Military Maintenance Funding Improves
April 12, 2018
No institutional or commercial facility is immune from the impact of deferred maintenance. Even organizations that strive to pay attention to the condition of their facilities can find themselves in trouble as time, weather, and use often combine to take a heavy toll on building systems and components.
The nation’s military facilities are no exception, and while the annual military budget amounts to many billions of dollars, managers in these facilities struggle just as much as their peers in other organizations to ensure the safety, reliability and energy efficiency of their facilities.
While, the most recent military budget offers some good news for managers in military facilities seeking to address maintenance issues still have a steep hill to climb to tackle all of their needs.

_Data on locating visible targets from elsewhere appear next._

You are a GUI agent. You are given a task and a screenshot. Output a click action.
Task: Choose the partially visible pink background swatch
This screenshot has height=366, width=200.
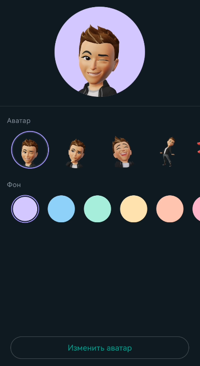[196, 208]
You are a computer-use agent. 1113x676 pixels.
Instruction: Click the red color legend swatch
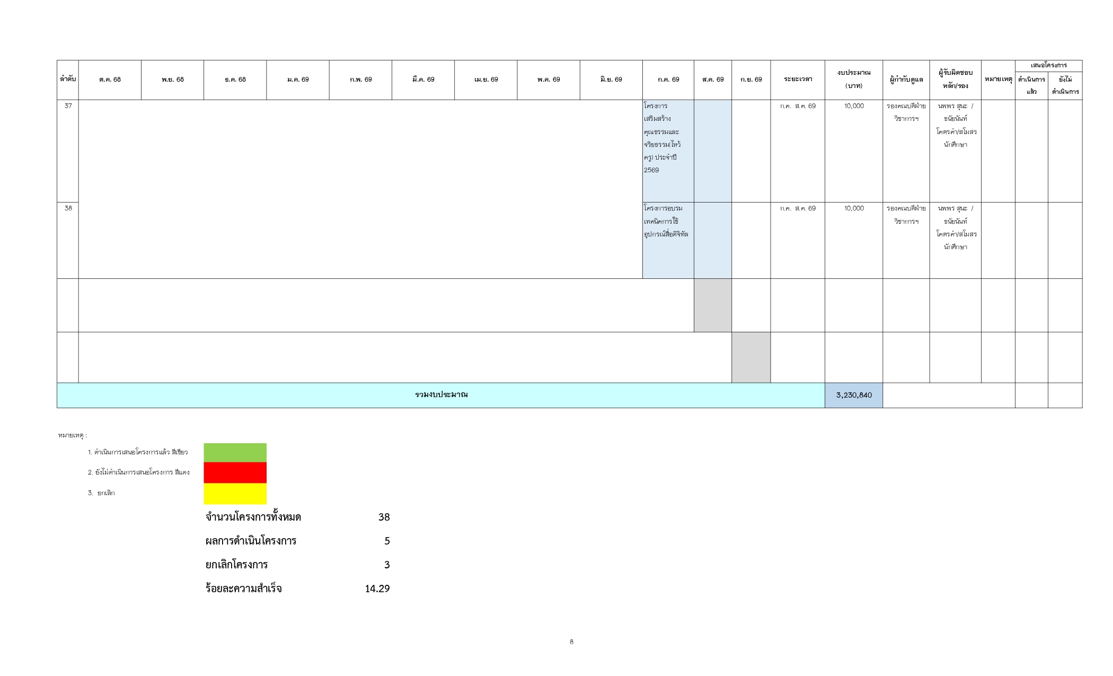235,472
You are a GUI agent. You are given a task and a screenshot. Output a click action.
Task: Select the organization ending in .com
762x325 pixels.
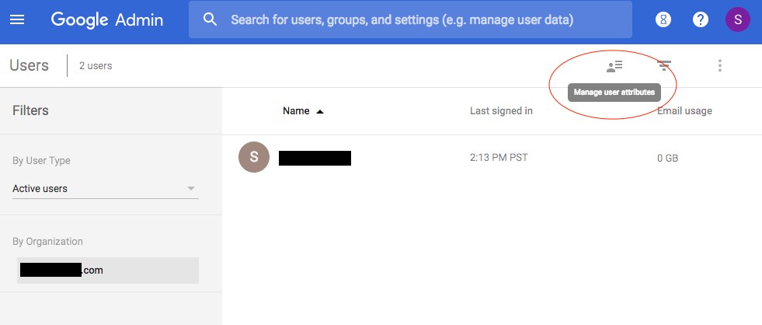click(x=107, y=271)
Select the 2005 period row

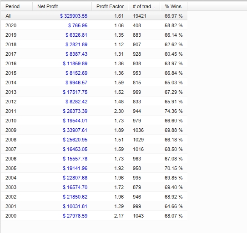(x=94, y=168)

Read: The real cost of deferred maintenance
The 2018 omnibus appropriations bill Congress passed two weeks ago includes significant additions to what has been one of the most neglected areas of the U.S Department of Defense budget in recent years: the funding that pays for maintenance and repair of the military services’ buildings, airfields and other facilities, according to Federal News Radio.
In some cases, it provides enough money to prevent the existing, multibillion-dollar backlog in deferred maintenance projects from getting any worse. In others, it will only slow the rate at which the backlog is growing.
Among the Army, Navy, Marine Corps and Air Force, the package provided $9.9 billion in facilities sustainment, restoration and modernization funding for 2018 — 58 percent more than the services received in 2017 and modestly higher than the amounts they requested for 2018.
Learn: Turning a deferred maintenance crisis into a strategy
In each case, the increased amounts that Congress appropriated were not only higher than in 2017 but modestly more than the services had asked for in 2018. Each service except the Air Force proposed still-larger numbers in their 2019 budgets.
But even those amounts are far from sufficient to undo several consecutive years of underfunding the department has decided to accept for its facilities, which have a total plant replacement value of more than $1 trillion.
It has done so intentionally, arguing that overall caps on defense funding required it to make difficult tradeoffs in its operation and maintenance budgets, and that facilities represented the area in which it could accept risk with the least amount of short-term damage to military readiness. But the persistent underfunding is a significant contributor to the fact that between one-fifth and one-quarter of the military’s facilities are now rated as in poor or failing condition.